The Zit Building Award
For the worst building completed since the last awards
Chumleigh Academy Trust (England)
In a beautiful landscape of fields, woods, lanes, farms, villages, towns...this is a school completely out of step. It looks more like a cheap factory than a place to inspire a love of learning, ambition and imagination. More like a "learning" factory. mjackson
Edinburgh Airport extension (Edinburgh)
The airport is probably the most visible / highest profile new building that many visitors will experience. This proposal sadly reflects the quality standard of much new architecture in Scotland.
Kirkton Church Garage (Lanarkshire)
The garage takes the form of a 3m high by 6m wide and 6m deep steel box covered entirely with black profile sheeting. The garage which has the aesthetic appeal of a giant black shipping container is located in an elevated position 1m higher than the surrounding properties.

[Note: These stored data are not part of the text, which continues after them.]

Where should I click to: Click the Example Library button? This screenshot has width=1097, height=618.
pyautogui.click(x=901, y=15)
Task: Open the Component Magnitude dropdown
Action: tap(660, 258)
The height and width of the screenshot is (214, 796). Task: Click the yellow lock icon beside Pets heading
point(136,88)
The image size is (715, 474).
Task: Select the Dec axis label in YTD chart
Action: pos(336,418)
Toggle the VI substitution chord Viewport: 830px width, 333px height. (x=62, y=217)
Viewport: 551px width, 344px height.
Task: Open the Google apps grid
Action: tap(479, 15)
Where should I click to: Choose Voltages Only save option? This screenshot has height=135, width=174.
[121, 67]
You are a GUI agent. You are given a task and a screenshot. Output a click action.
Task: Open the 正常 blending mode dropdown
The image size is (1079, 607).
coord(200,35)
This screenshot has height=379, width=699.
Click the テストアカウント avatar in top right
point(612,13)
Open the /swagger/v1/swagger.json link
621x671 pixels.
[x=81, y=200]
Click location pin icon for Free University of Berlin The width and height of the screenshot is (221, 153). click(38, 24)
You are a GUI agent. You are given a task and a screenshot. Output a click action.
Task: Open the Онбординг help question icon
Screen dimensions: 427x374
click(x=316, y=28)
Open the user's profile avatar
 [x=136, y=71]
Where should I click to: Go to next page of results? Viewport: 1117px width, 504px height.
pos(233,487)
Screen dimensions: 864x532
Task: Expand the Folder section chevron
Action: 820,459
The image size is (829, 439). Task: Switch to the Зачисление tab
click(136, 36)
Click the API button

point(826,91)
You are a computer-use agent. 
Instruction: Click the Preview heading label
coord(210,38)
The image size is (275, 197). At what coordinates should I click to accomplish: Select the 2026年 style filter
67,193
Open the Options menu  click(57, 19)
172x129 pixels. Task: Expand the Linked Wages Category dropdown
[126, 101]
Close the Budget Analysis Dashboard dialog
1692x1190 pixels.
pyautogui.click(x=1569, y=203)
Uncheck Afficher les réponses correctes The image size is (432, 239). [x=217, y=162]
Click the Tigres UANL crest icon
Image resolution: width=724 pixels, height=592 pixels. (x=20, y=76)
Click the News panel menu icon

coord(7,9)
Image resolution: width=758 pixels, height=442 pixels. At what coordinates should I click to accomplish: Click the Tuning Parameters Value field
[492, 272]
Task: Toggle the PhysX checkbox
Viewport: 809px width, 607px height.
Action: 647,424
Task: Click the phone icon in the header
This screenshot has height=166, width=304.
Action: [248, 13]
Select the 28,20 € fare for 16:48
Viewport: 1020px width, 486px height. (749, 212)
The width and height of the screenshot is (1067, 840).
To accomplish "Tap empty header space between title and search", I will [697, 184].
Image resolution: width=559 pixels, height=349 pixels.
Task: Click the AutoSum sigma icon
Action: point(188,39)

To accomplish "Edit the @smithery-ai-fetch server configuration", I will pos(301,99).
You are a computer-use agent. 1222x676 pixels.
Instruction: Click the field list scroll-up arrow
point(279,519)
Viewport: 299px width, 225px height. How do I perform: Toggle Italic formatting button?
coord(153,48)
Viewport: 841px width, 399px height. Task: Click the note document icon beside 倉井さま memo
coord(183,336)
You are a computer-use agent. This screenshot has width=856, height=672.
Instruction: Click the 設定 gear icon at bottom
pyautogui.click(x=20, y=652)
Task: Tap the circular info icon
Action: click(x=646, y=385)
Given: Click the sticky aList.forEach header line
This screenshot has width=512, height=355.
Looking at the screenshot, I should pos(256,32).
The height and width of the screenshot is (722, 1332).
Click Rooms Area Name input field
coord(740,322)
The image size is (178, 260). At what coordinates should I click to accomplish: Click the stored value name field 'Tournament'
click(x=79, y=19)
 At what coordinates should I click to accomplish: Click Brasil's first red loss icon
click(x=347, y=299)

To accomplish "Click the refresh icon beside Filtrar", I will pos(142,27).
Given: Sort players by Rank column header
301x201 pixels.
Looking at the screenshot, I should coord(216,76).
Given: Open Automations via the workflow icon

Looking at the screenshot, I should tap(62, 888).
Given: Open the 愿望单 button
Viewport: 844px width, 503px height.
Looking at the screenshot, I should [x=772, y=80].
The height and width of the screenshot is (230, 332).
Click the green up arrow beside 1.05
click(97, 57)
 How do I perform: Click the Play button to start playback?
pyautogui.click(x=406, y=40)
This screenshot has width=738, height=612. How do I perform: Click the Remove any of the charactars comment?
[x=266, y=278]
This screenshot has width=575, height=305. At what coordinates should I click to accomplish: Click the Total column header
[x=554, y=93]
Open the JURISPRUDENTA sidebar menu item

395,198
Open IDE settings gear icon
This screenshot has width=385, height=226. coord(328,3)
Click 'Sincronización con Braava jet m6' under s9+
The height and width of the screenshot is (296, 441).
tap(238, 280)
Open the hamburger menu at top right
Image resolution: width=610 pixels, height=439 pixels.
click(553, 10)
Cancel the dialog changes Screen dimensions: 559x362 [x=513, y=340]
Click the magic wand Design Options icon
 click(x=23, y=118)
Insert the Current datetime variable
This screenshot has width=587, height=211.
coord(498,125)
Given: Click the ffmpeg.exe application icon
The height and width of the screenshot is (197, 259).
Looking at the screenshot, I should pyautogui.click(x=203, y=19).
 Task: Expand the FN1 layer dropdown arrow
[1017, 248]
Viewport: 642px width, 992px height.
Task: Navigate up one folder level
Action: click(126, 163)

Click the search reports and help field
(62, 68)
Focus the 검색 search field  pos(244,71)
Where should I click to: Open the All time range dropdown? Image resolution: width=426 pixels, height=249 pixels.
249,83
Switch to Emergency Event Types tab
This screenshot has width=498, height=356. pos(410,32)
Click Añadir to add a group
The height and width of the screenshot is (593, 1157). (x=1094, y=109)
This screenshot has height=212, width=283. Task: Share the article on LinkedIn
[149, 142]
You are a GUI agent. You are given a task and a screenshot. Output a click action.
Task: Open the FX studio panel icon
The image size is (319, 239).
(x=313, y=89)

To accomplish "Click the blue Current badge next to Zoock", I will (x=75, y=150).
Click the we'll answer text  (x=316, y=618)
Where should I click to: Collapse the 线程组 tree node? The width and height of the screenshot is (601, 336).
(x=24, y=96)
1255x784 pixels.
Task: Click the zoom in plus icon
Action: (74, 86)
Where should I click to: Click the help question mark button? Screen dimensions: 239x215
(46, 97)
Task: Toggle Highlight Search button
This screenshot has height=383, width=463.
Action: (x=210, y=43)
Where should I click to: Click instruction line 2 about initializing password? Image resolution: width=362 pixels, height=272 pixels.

The surrounding properties are all large detached residential properties and all properties have hipped roofs with walls of light blond stone or complementary coloured render.
The internal steel frame of the garage was erected and an application was submitted retrospectively to the planning department, the planning department deemed:- “Whilst the introduction of a building in this position will inevitably have a degree of impact, the severity in comparison to what could be undertaken under the provisions of The Town and Country Planning (General Permitted Development) (Scotland) Amendment Order 2011 is not sufficient to sustain refusal of planning permission.”
The application was approved without alteration to the garage and despite the resistance of the neighbouring properties. It should also be noted the roof of the garage is 500mm higher than the garage door opening, with the garage door being an ‘up and over’ style the additional 500mm headroom is both unusable and unnecessary.
Nominated by: Martin Hannah
Lennoxtown (North Lanarkshire)
Reason for nomination: There are so msny empty shops, the church was burned down in the 80s, I worked in the local shop and its a very scary place for such a small town. Nominated by: Drew
Oxford University Port Meadow Buildings (England)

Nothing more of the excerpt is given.